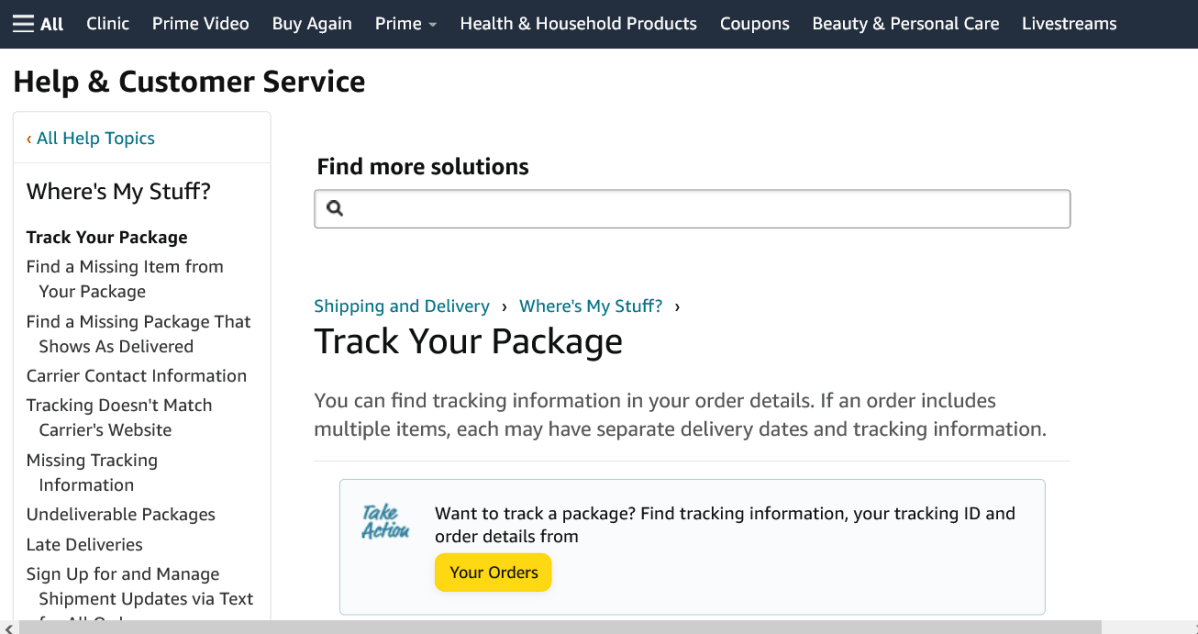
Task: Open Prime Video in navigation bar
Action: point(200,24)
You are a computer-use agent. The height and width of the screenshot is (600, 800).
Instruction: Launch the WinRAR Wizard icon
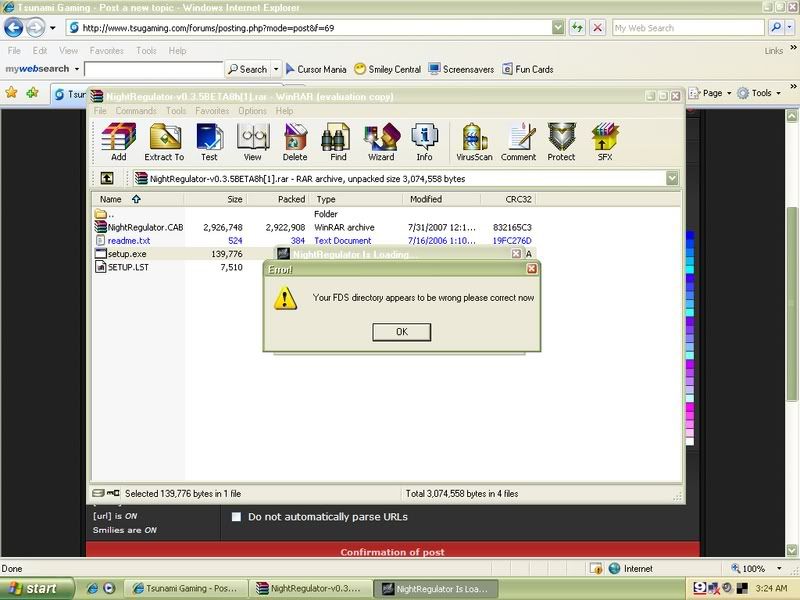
════════
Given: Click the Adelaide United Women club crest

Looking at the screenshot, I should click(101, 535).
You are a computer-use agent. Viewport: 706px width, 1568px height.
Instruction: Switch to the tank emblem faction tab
════════
→ **Exercise description**: Give back exactly the lines above, from the line containing "You are a computer-use agent. The" through the line containing "Instruction: Launch the WinRAR Wizard icon", with both end lines and nothing more.

→ **The completed task**:
You are a computer-use agent. The height and width of the screenshot is (600, 800).
Instruction: Launch the WinRAR Wizard icon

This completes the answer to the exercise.